Moreover, only three studies that met our inclusion criteria involved residents.36,37,41 All trainees should learn to sensitively and efficaciously address family planning needs, risks for sexually transmitted infections, and histories of suffering sexual abuse in the context of a wider inquiry about sexual functioning, sexual satisfaction, and quality of life. Obtaining a sufficient sample size is a particular problem for smaller residency programs. The three studies in our sample that included residents36,37,41 had few participants, and none of the studies conducted a power analysis. Thus, residency programs should consider conducting multisite trials.
There are several limitations to this review. We did not search the gray literature, and we did not search for any non-English-language studies. Our data are also limited by our inclusion of only studies that included control or comparison groups; inclusion of a wider range of study designs might have provided additional useful information. We did not use a data extraction tool when we retrieved information from individual studies in order to appraise those studies. Nonetheless, our data show that, with training, learners can become more skilled at taking sexual histories.
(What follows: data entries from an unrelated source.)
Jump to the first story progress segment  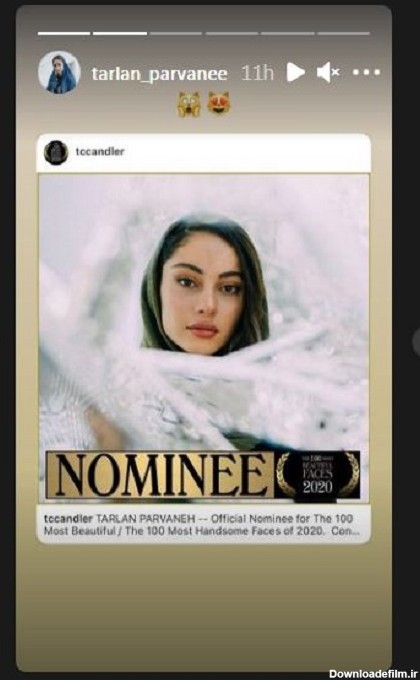point(64,33)
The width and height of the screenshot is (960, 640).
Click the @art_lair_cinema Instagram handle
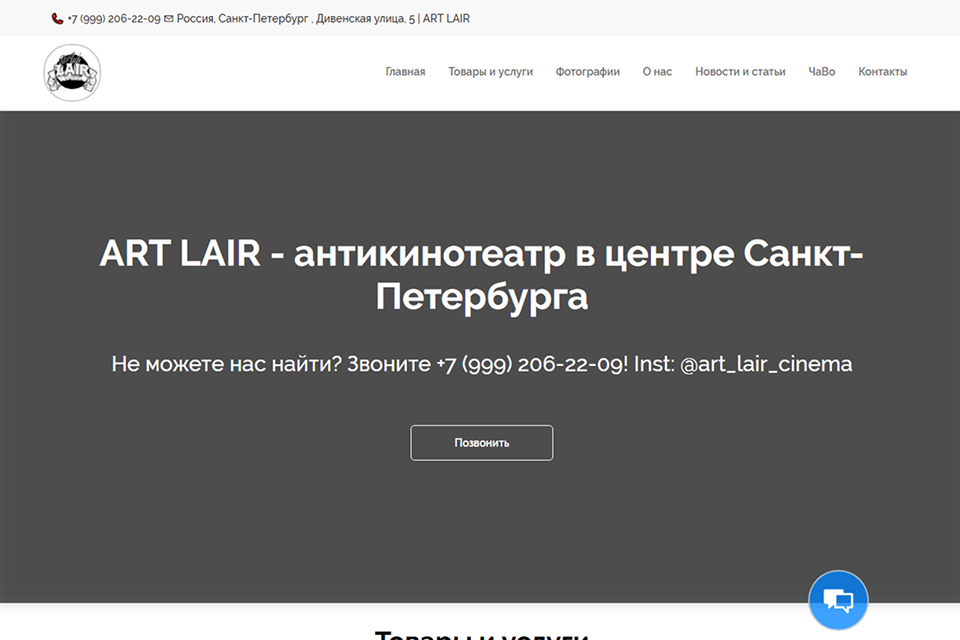pyautogui.click(x=765, y=364)
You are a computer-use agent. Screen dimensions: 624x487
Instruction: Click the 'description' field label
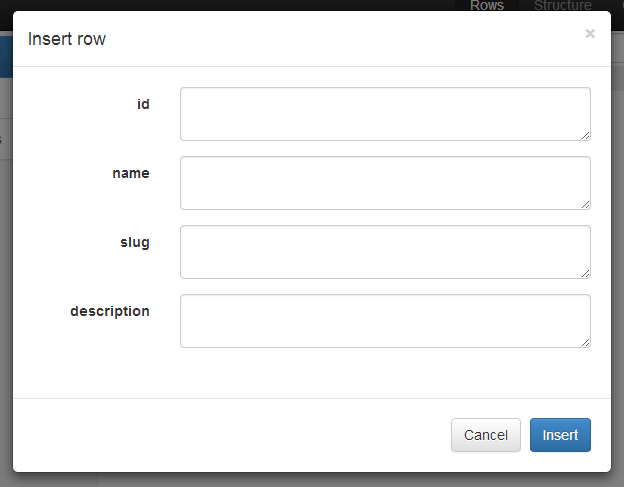(x=110, y=311)
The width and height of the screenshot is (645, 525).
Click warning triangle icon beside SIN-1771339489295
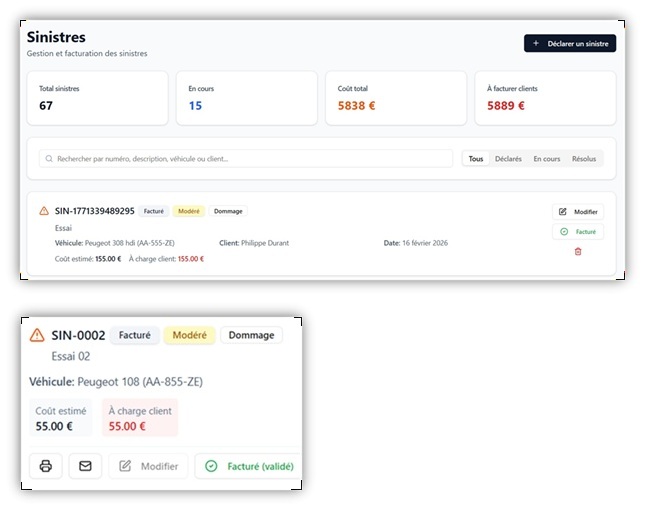point(44,211)
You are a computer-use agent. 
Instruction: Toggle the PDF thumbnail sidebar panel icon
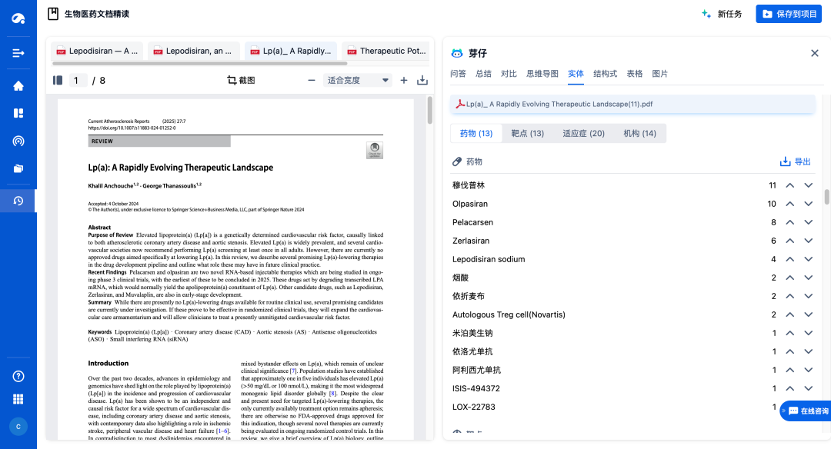pos(57,80)
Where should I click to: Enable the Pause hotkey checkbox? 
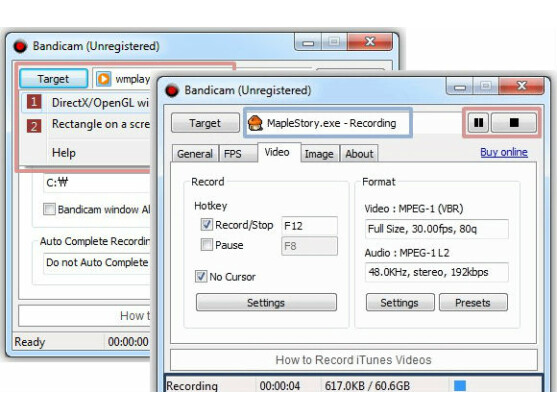tap(206, 245)
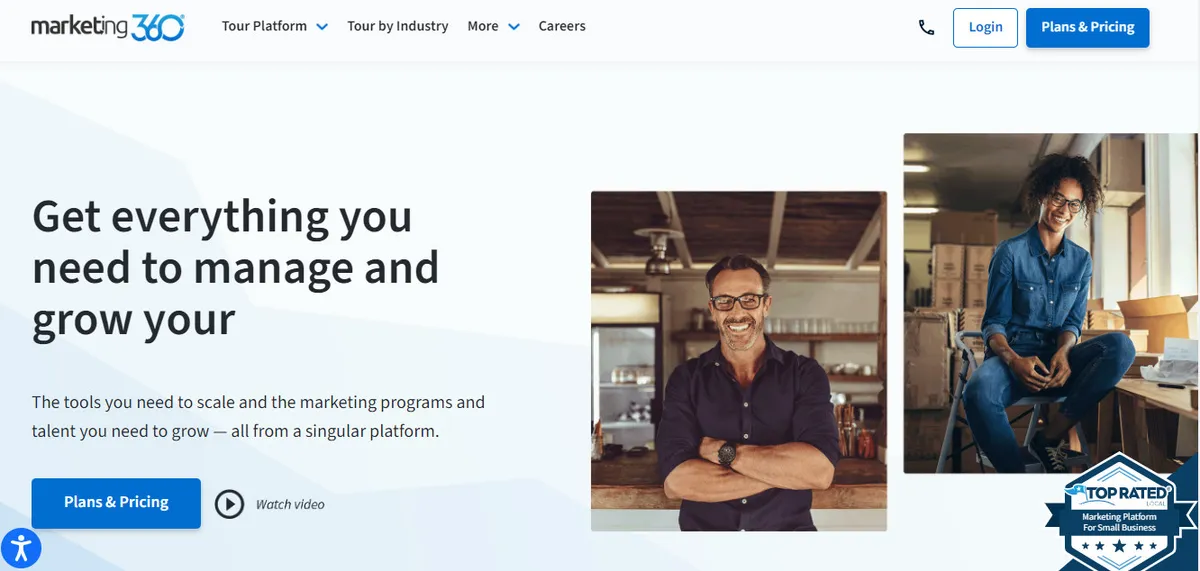Expand the More menu chevron arrow
The image size is (1200, 571).
[514, 27]
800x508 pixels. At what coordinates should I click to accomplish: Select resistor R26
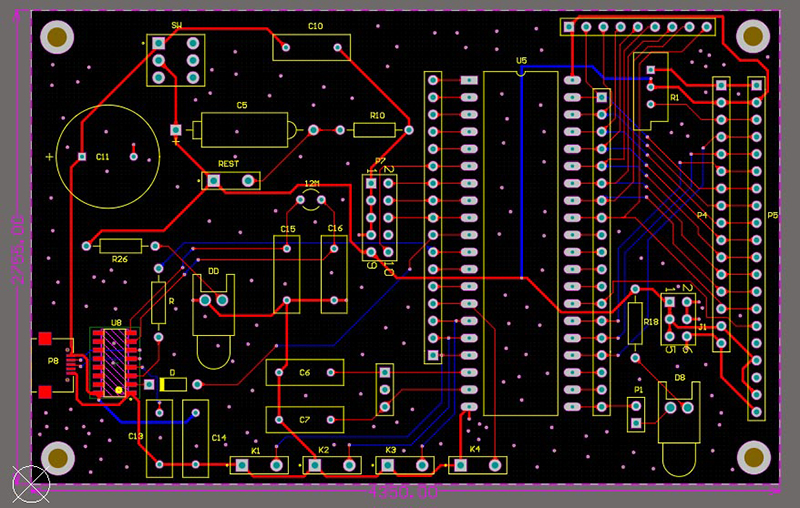point(120,246)
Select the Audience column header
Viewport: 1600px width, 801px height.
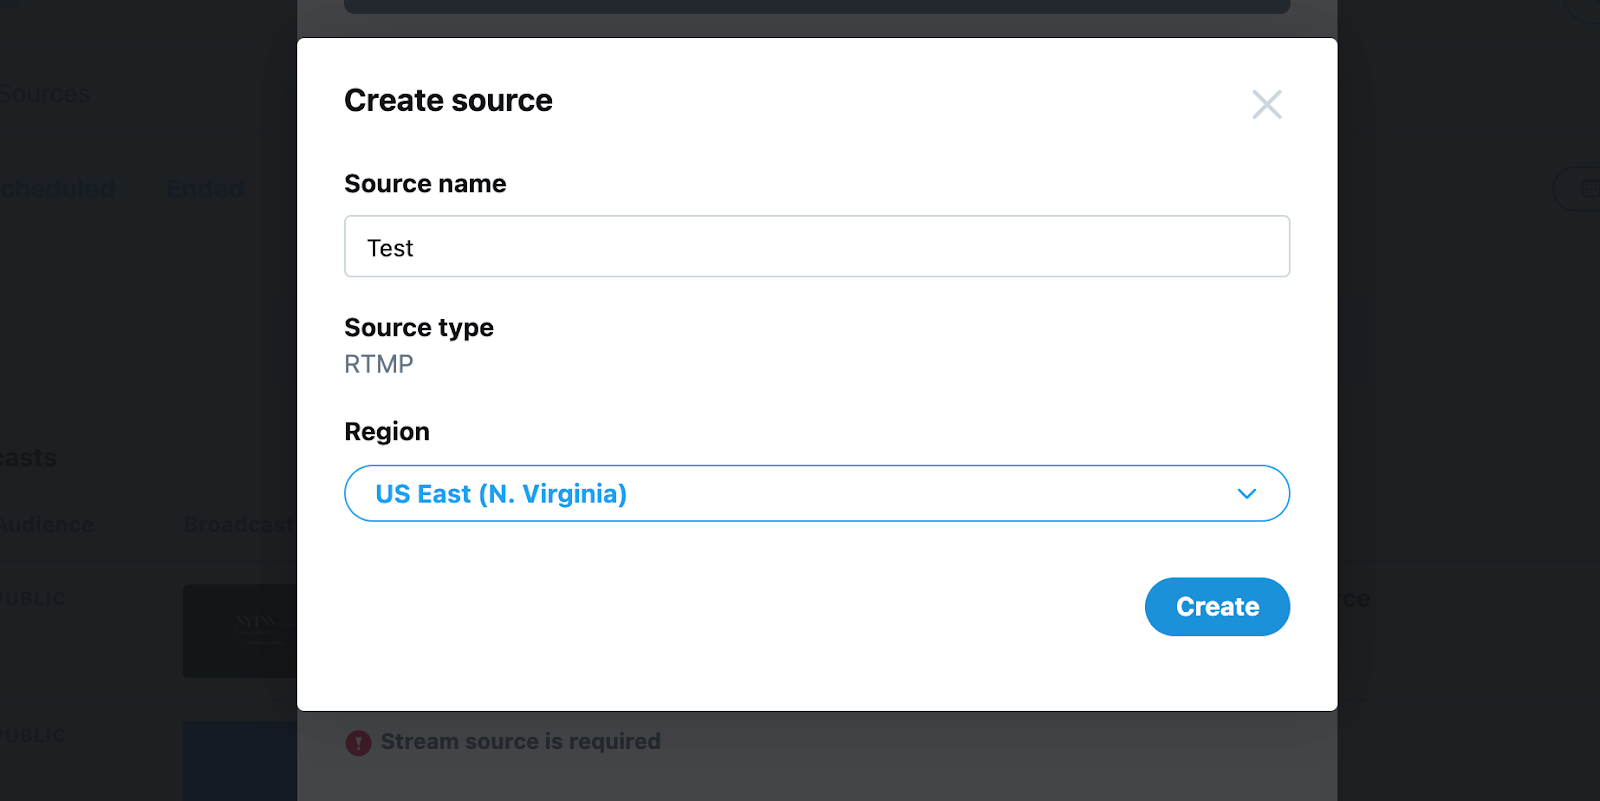(47, 525)
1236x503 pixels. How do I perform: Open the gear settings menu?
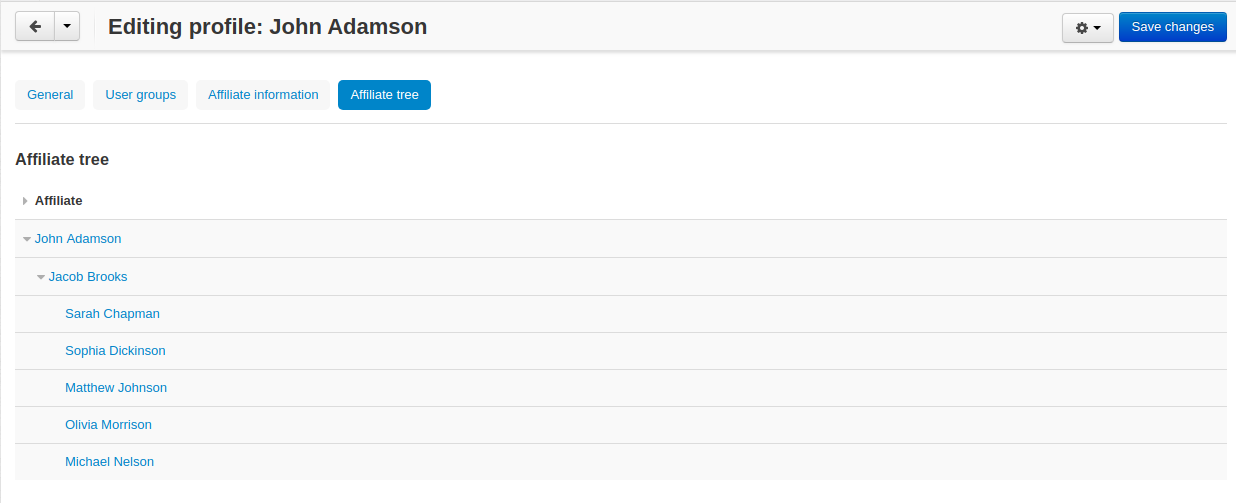click(x=1088, y=28)
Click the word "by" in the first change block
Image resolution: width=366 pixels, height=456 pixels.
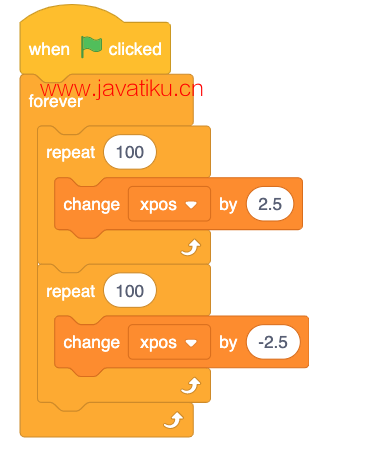tap(228, 205)

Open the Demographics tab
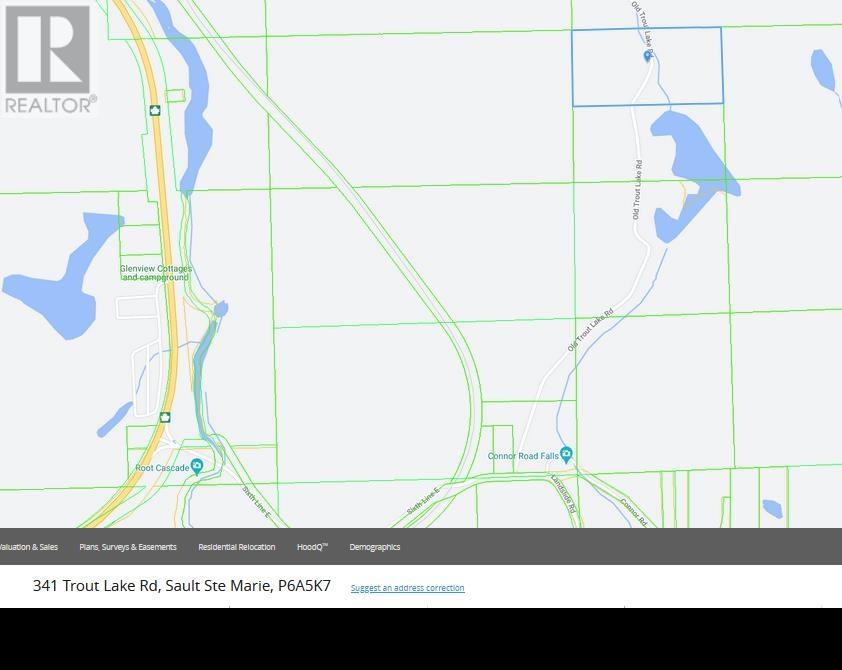374,547
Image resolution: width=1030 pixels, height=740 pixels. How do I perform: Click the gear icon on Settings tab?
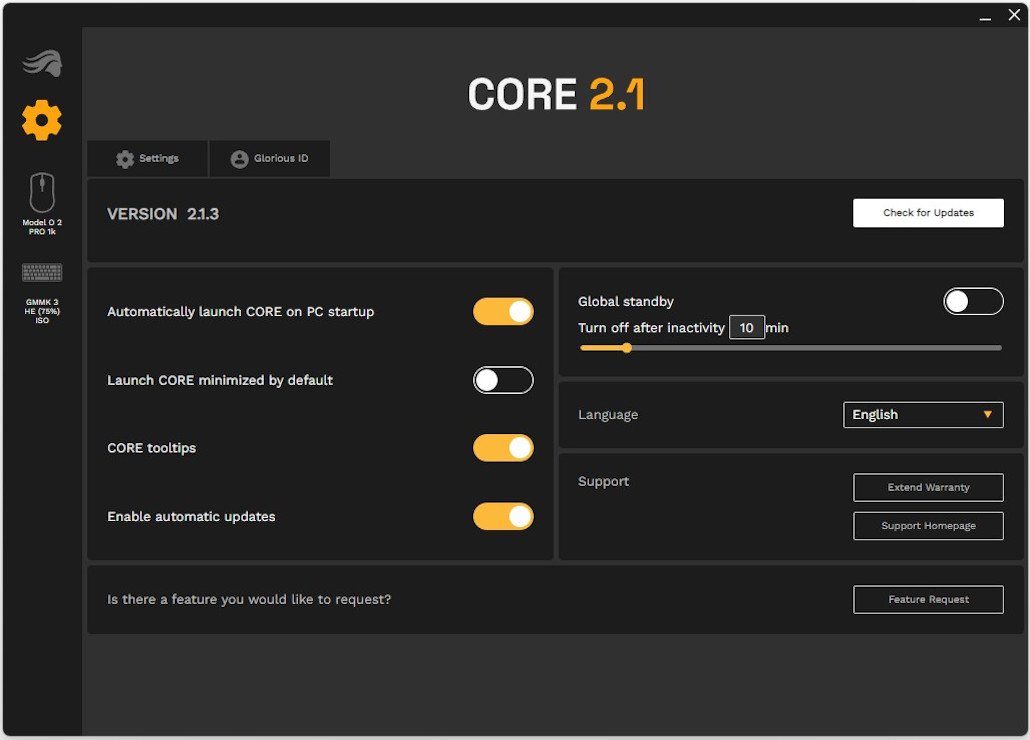click(x=125, y=159)
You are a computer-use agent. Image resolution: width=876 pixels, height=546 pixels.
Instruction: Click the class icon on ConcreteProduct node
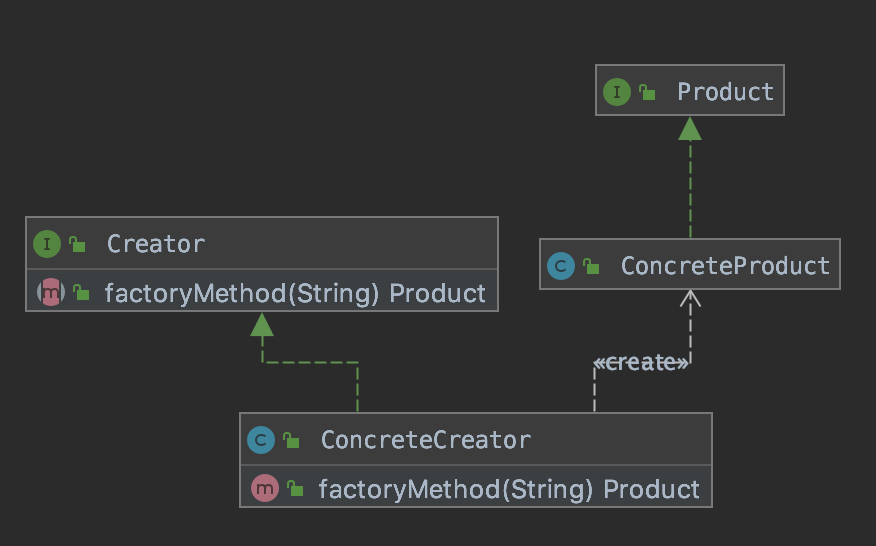(561, 266)
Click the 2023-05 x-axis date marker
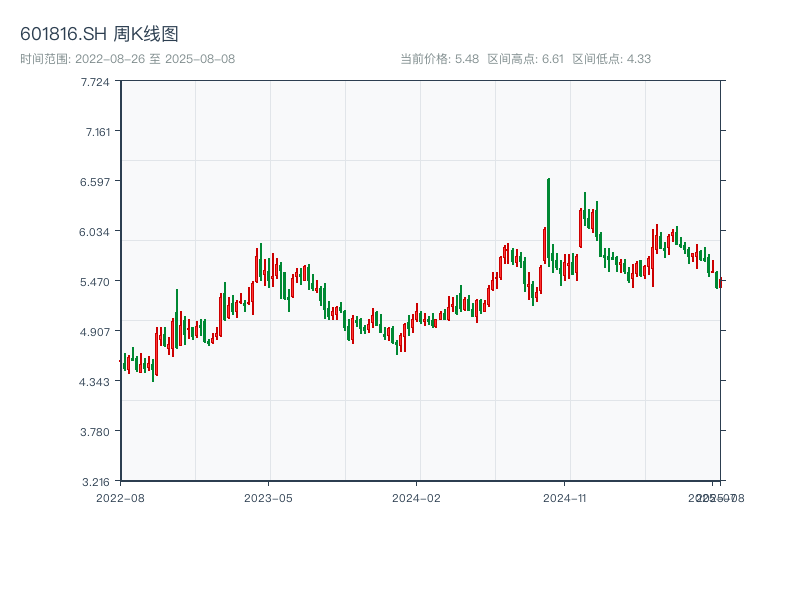 click(x=268, y=497)
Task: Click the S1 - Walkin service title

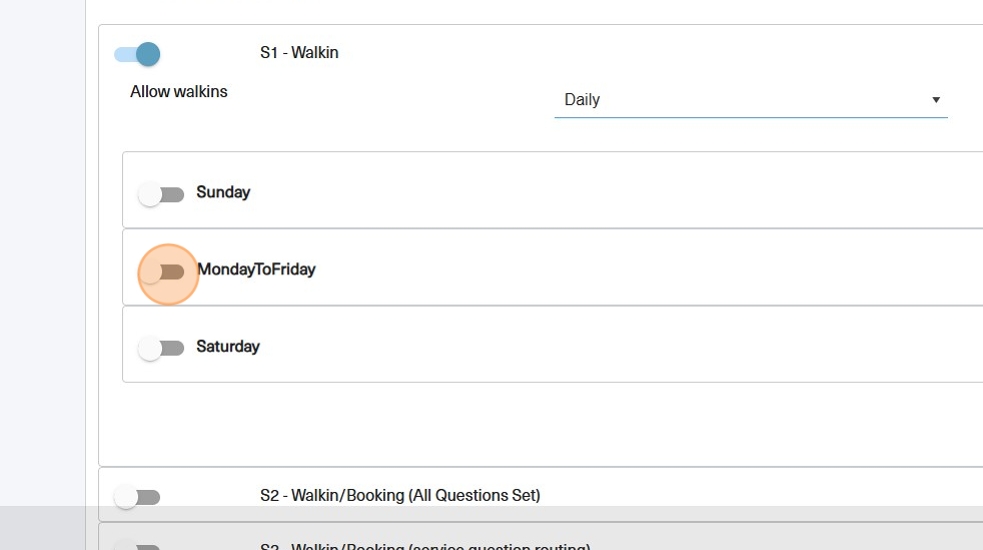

Healthy sexual functioning is an important public health matter, so by sensitively eliciting information about sexual health, which can be challenging to do well, physicians meet their obligations to patients and contribute to the overall health of populations. Educational interventions supported by beneficial outcomes warrant close attention in curricular design. We also suggest that educators should tailor curricula to fit the needs of specific contexts, as well as the styles and levels of learners. Curriculum design should follow standard methods including needs assessments, developing goals and objectives, and ongoing and thorough evaluations of the content and processes of implementation.54 Our review has demonstrated a need for developing rigorous educational research on sexual history-taking, a somewhat neglected, but vitally important clinical area.